Sorry for the word choice, but Cisco Motion vision marketing can make you dizzy;)
The marketing folks at Cisco have been busy creating a mobility vision, in response to real enterprise challenges of Hyperconnectivity. The formula is all too familiar. Identify all the right user challenges... Spin a vision story around a not-so-exciting product announcement.... Usually add a five phase picture (magically you're already at phase 3!) and .... Create industry buzz around the works.
But Cisco's recent Motion vision announcement (and related 'phase 0' product announcement of a glorified location-based WiFi controller) raises more questions than it answers.
For example:
Why would enterprises want to invest in a network-centric approach at the expense of application agility?
What if you want to deploy best-of-breed wireless intrusion prevention from another vendor?
Will you be constrained in your RFID or UWB vendor selection under Motion?
How does a WiFi-centric appliance 'unify disparate networks' and 'facilitate collaboration'?
But the biggest question in my mind is that Motion is an architectural no-man's land (or is it sea?).
Cisco says that their vision 'abstracts the application layer from the network layer'. This sounds like SOA but it's not! SOA is software centric and network agnostic. Application developers don't want to know about appliances.
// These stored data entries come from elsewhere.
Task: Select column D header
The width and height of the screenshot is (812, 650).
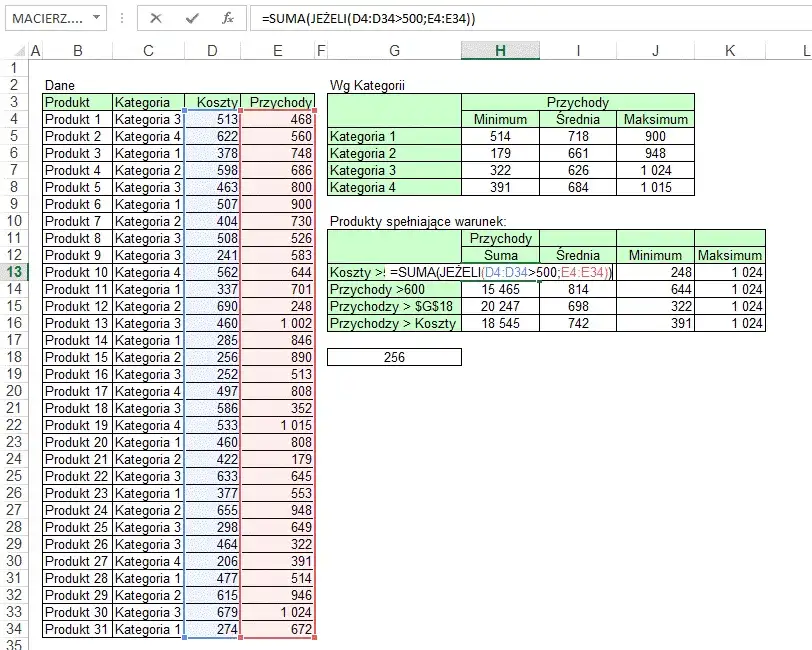Action: (212, 51)
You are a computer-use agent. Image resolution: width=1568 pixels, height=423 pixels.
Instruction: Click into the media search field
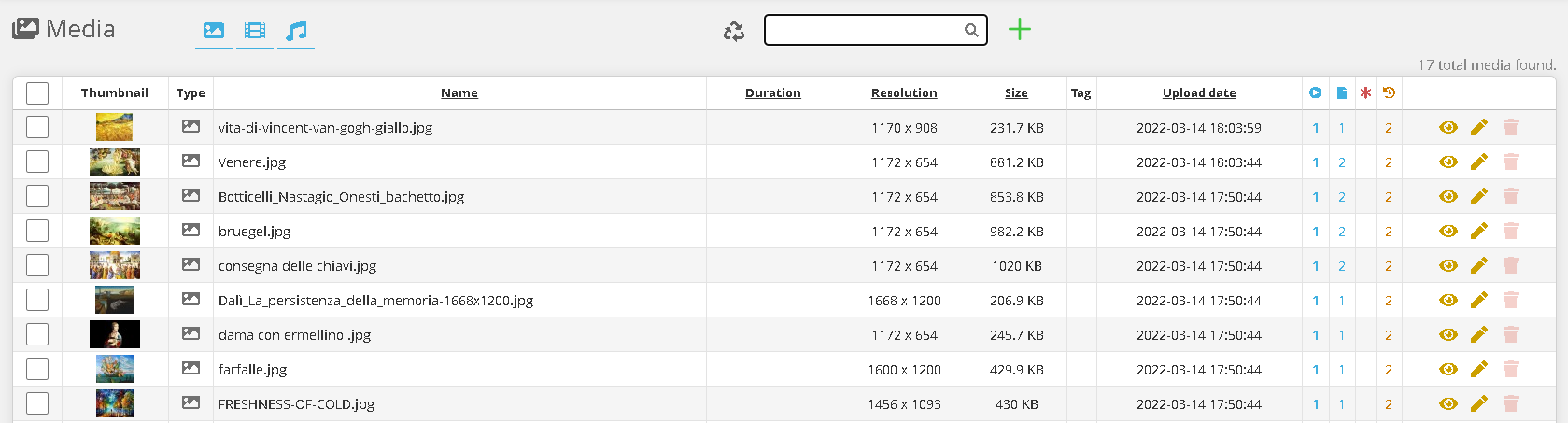[864, 30]
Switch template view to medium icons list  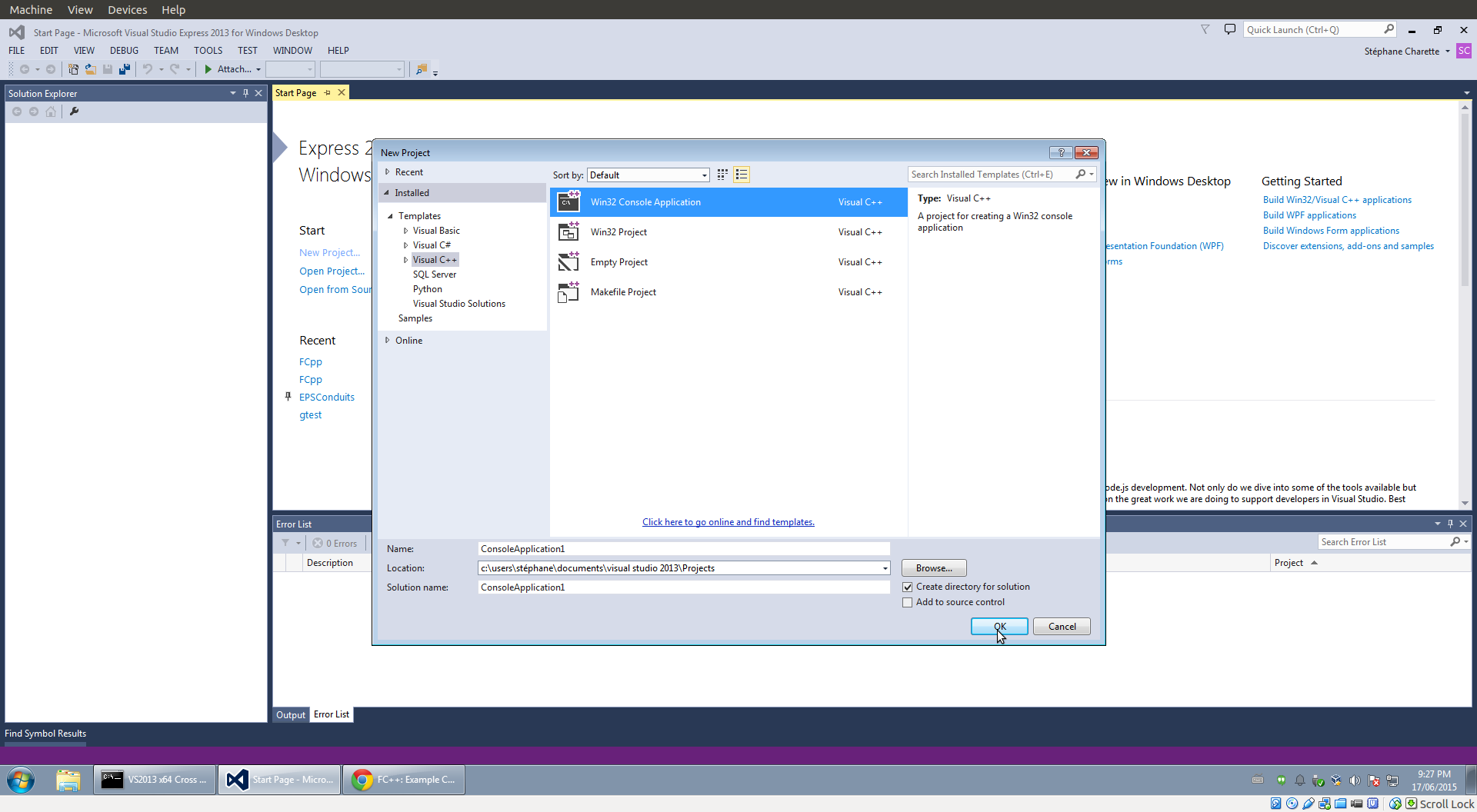tap(742, 175)
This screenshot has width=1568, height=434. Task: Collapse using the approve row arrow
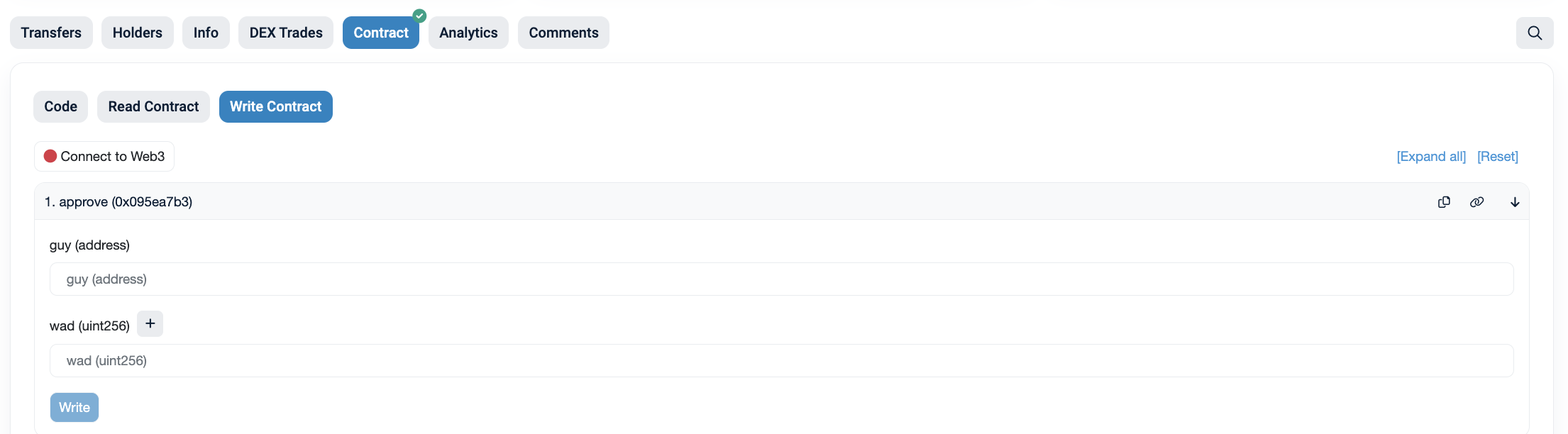point(1515,202)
Cisco has introduced a network embedded appliance that is specific to the in-building wireless- actually to the WiFi- network. This sounds like SONA, but it's not- maybe Cisco is giving up on SONA, which has had minimal traction anyway!).
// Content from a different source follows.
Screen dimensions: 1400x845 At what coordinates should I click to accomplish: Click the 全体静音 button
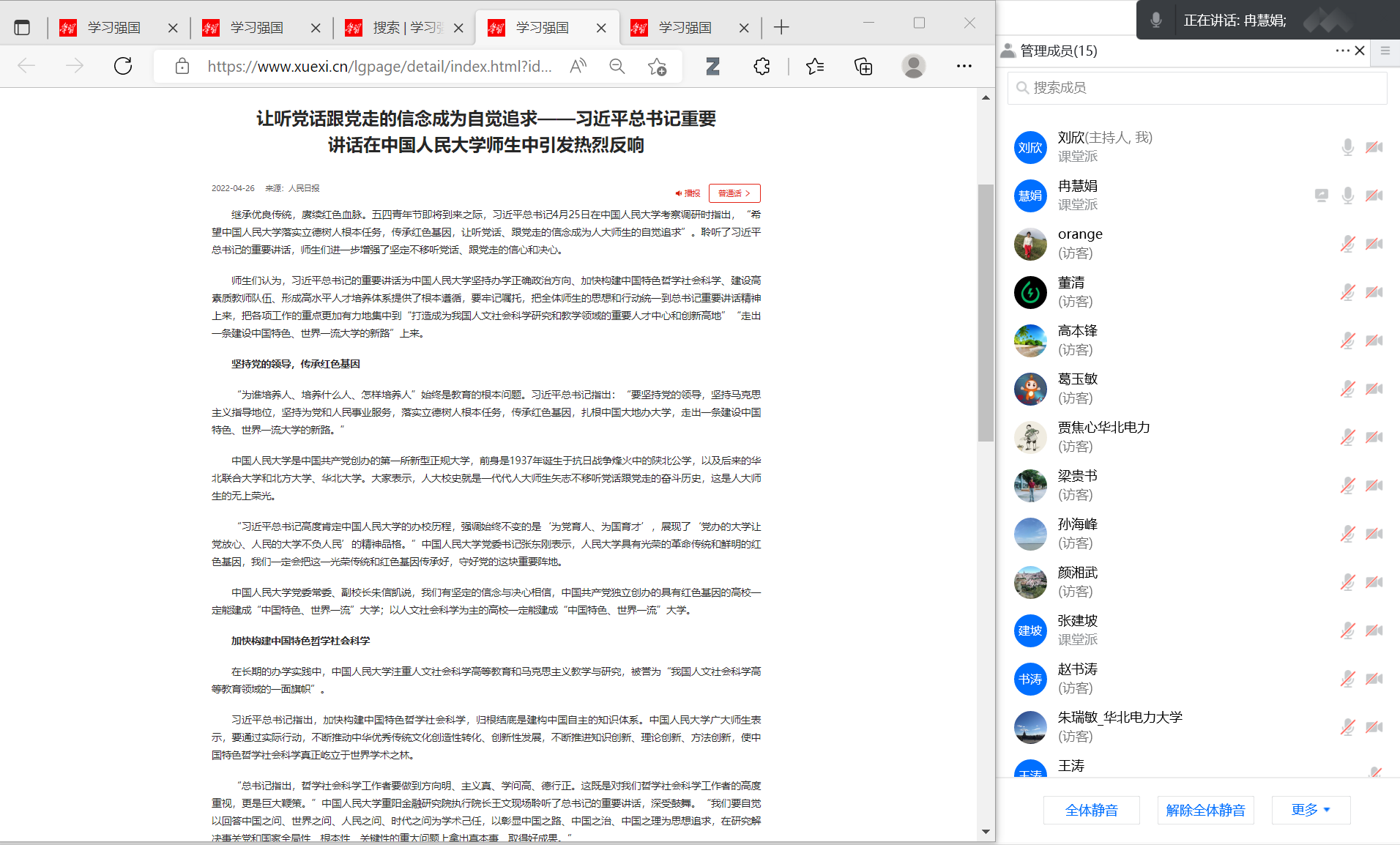pos(1091,810)
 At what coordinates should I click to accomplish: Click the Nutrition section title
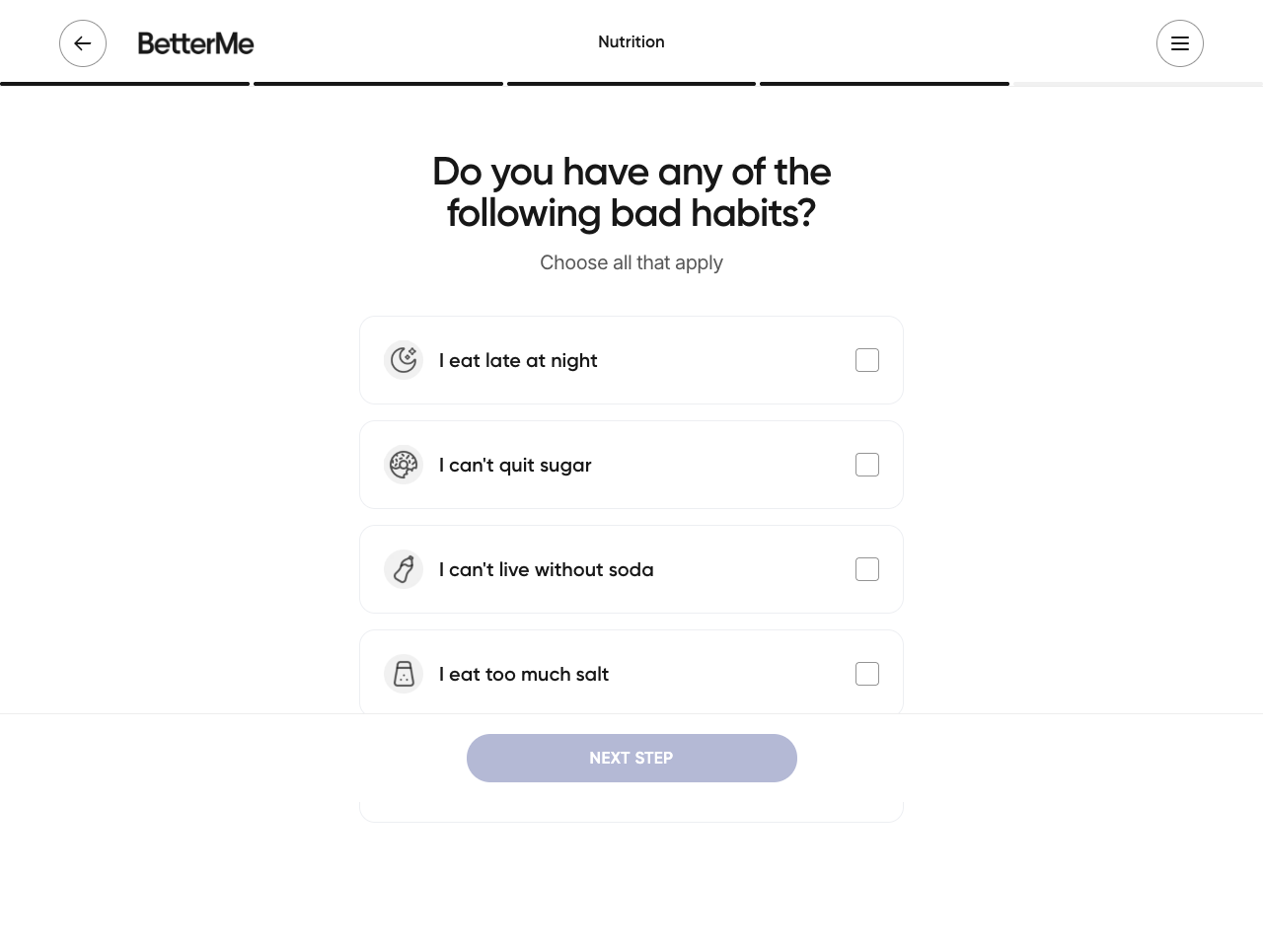tap(632, 41)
Application developers tell us they want a SOA-enabled framework into which to work, that is totally independent of the underlying infrastructure, whether wired or wireless, enterprise or carrier. For example, does it make any sense to bring public network location-based information into the enterprise via a WiFi appliance? Among other things, this seems to create a bottleneck for application innovation and scalability.
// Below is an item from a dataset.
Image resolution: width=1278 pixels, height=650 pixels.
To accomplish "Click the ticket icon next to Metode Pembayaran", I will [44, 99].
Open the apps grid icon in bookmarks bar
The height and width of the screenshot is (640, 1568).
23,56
There are already solutions that offer context/location aware services, roaming and FMC, end point security and wireless IPS. A key differentiator in our approach to Communications Enabled Applications, is the Nortel Agile Communication Environment (ACE).
Nortel ACE truly abstracts the application layer from the network layer; supports aggregated presence, and in-building and wide area context (location, policy, identity) services; has adaptors to various network infrastructures (including Nortel and Cisco Call Manager), and is built on SOA (in fact, integrating IBM's Websphere today and other frameworks in the near future).
Are you starting to feel a little queasy about Cisco's Motion vision marketing?